_What you should do_
Collect each line of the data below that contains the word "screenshot", and list those lines.

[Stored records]
------------

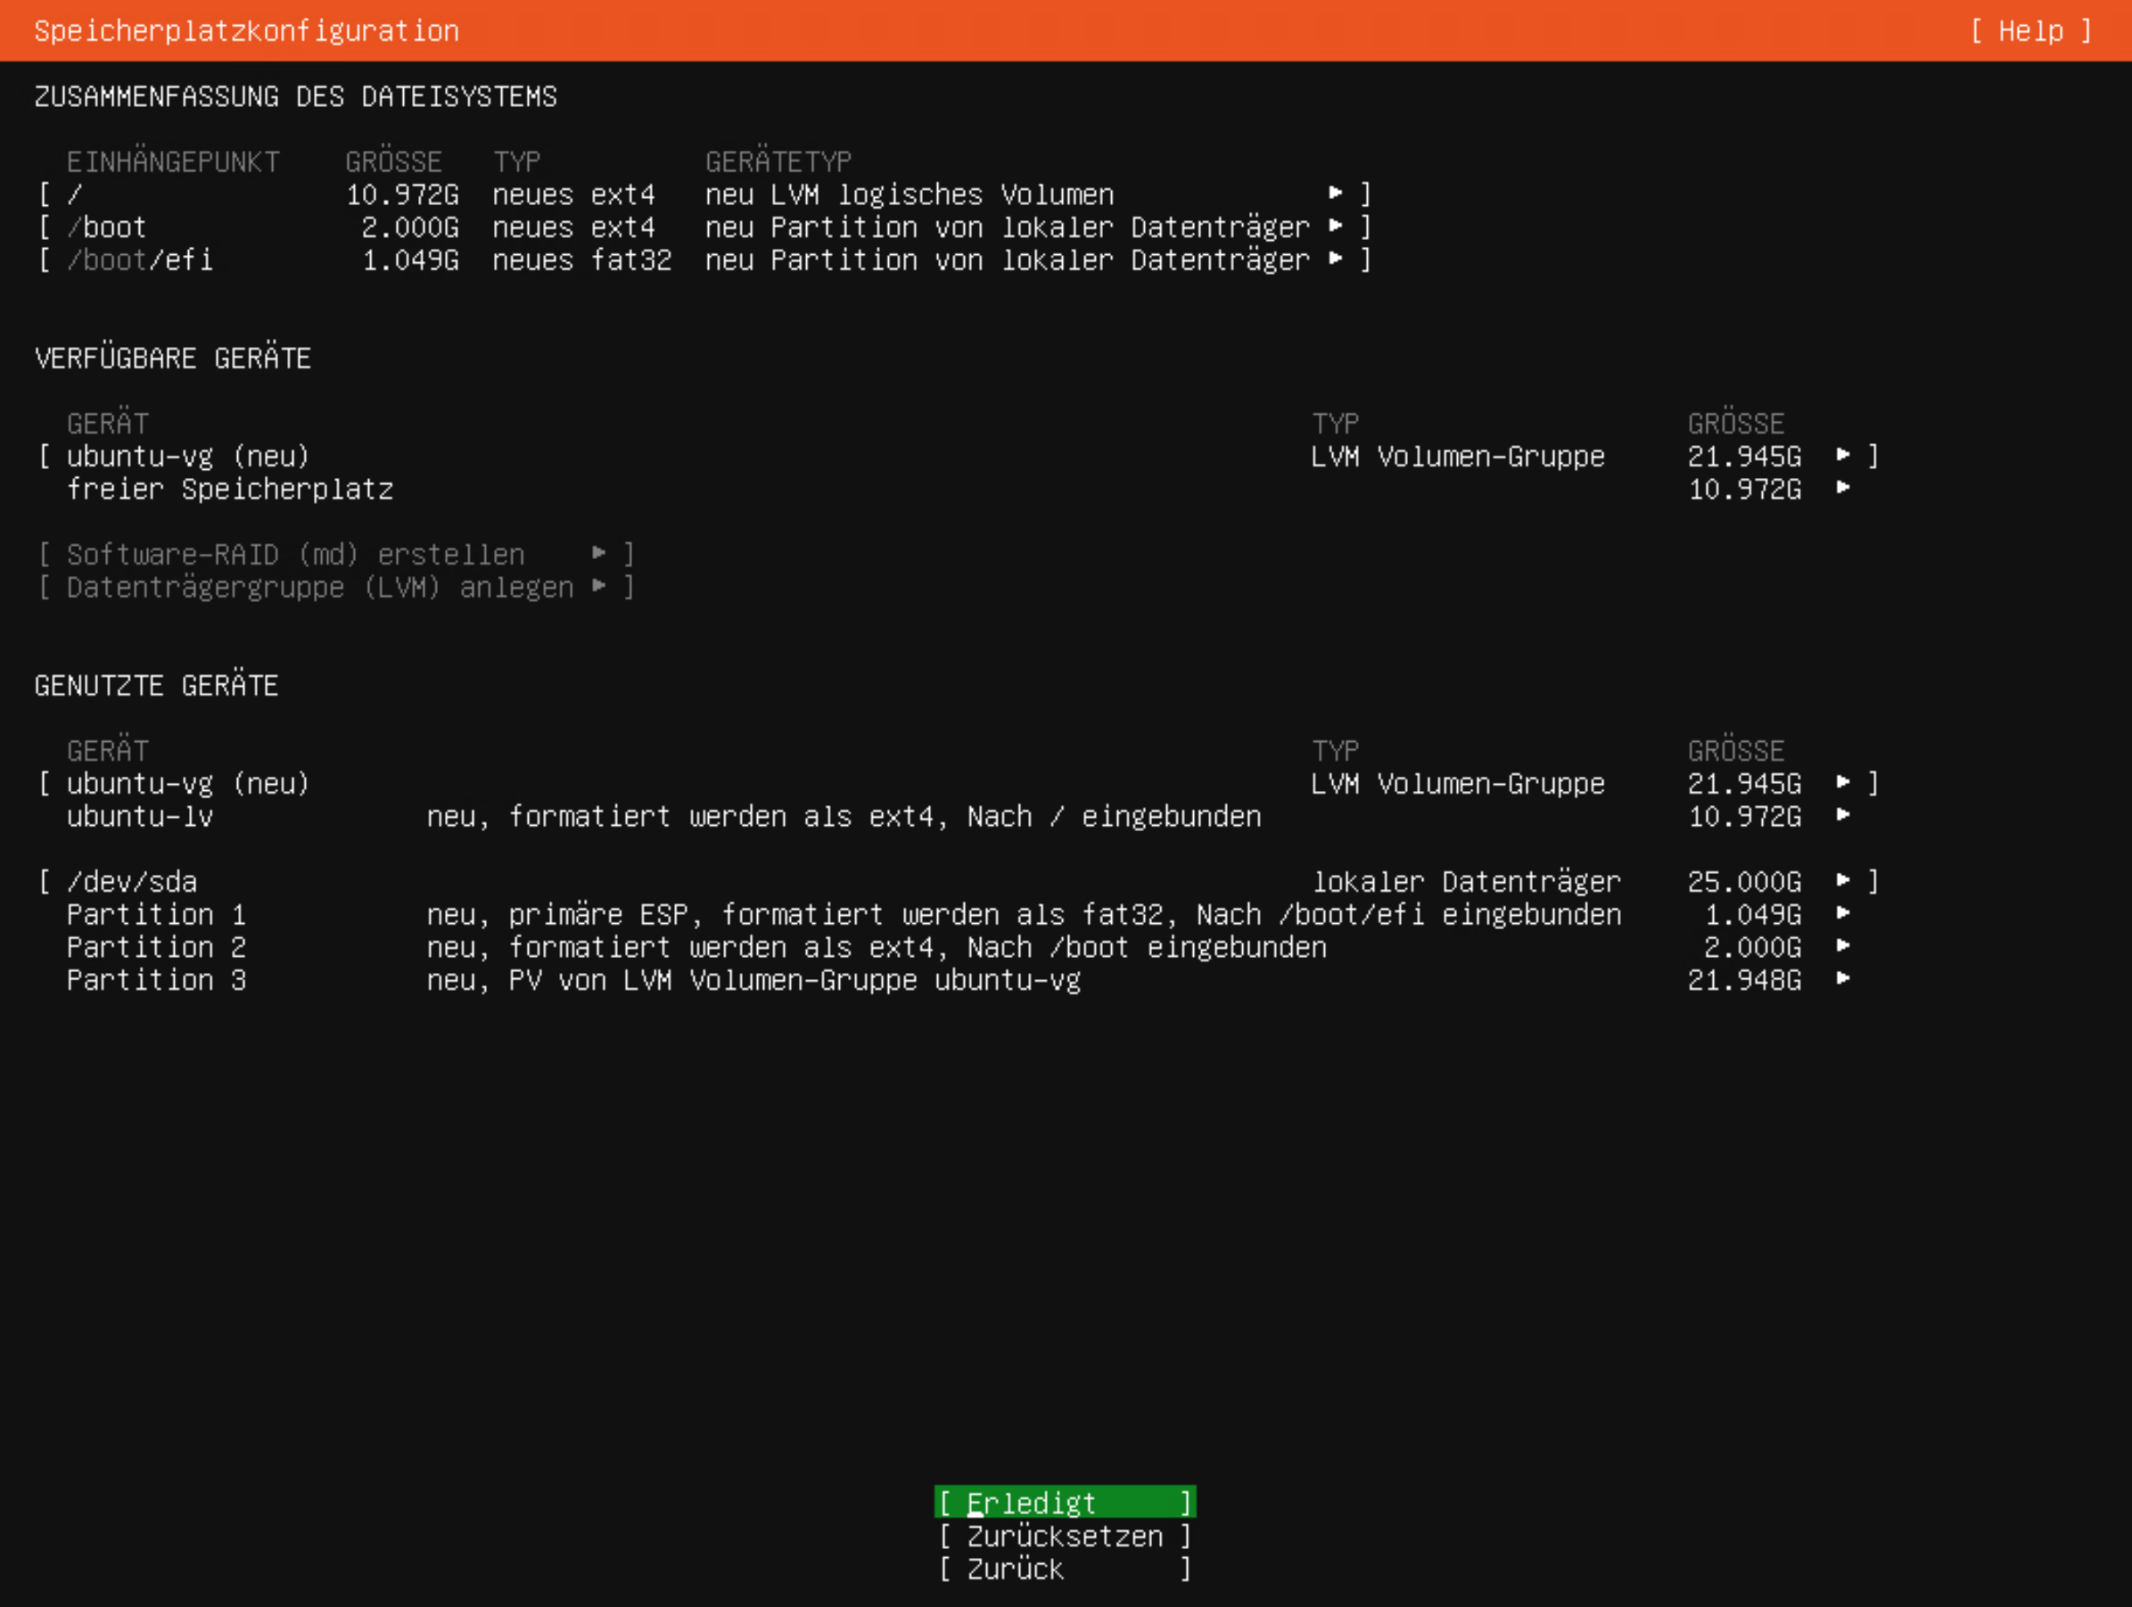Select the / filesystem summary entry

[75, 195]
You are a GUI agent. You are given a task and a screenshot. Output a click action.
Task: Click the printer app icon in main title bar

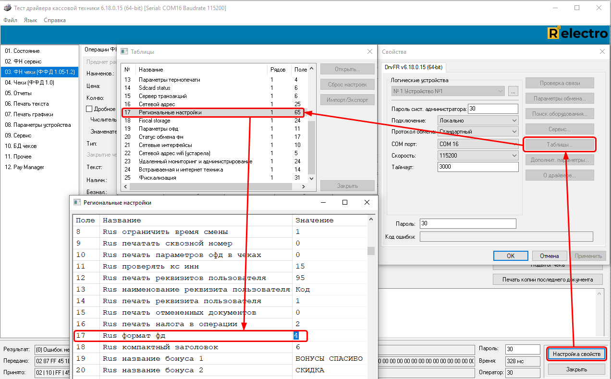pyautogui.click(x=7, y=8)
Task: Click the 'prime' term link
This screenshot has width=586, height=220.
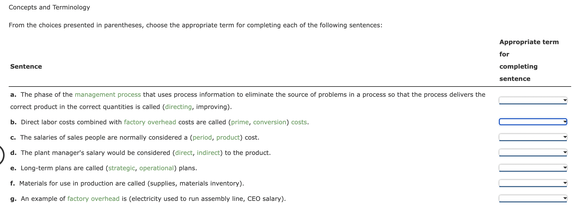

------------

_Full solution_
You are a GUI agent. You are given a task and a screenshot. Output a click action.
This screenshot has width=586, height=220.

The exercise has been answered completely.